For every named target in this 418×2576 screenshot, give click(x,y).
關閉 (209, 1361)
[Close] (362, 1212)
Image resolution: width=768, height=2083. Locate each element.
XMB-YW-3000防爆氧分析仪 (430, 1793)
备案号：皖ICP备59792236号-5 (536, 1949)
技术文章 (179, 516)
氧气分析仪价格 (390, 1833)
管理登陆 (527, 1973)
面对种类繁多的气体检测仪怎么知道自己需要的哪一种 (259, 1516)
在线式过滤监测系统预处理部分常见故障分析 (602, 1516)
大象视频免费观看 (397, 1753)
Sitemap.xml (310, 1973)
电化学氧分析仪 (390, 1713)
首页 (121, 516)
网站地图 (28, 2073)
────────
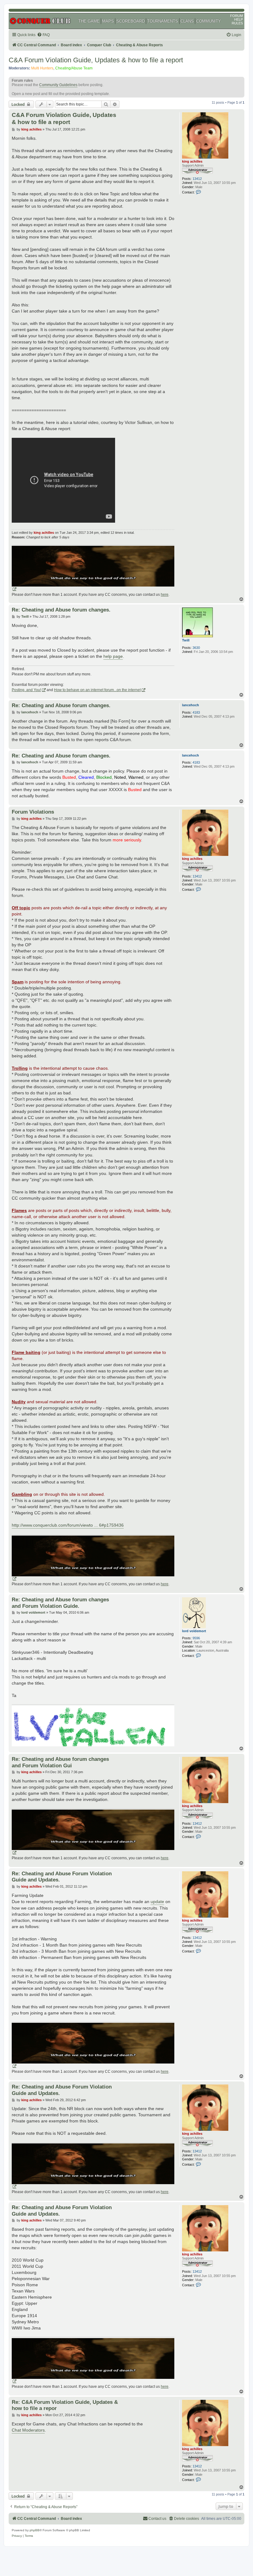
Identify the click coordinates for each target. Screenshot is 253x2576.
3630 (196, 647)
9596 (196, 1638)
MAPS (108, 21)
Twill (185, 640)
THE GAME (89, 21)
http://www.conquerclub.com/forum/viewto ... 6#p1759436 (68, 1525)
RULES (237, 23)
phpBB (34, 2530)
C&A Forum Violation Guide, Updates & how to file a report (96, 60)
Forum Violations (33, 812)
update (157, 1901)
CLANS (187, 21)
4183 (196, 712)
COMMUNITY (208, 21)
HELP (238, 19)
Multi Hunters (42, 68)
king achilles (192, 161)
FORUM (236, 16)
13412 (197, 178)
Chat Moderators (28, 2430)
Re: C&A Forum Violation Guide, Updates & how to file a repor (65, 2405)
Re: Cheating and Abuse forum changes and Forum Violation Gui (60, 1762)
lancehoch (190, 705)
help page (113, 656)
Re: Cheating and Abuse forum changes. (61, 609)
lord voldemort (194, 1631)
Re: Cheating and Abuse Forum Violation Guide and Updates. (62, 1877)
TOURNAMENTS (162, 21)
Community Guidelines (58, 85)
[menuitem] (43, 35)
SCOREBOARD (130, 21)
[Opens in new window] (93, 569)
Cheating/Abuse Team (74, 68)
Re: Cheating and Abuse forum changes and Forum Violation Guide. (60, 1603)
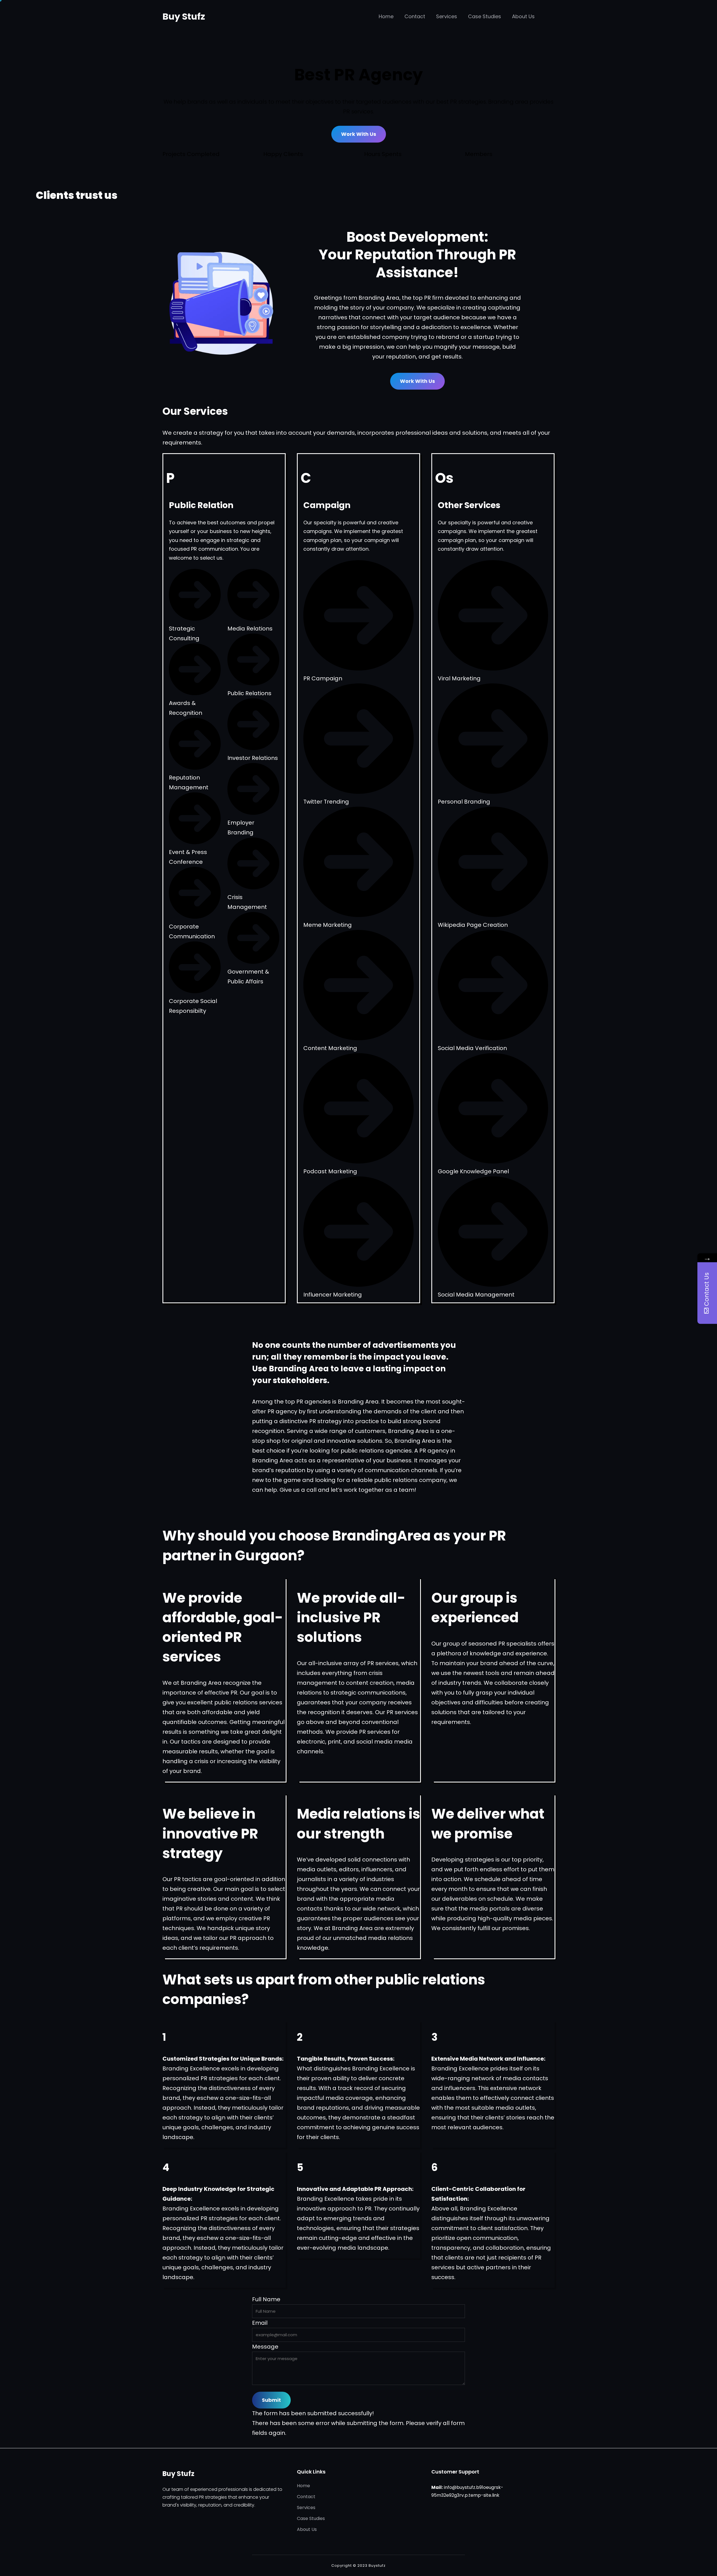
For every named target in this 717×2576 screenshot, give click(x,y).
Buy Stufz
────────
Filter the entries down to the lines with the word "click" in them.

For every named target in this 418×2576 screenshot, give click(x,y).
Identify the click coordinates for each target. Screenshot is 253x2576.
For every named target in this 717×2576 screenshot, give click(x,y).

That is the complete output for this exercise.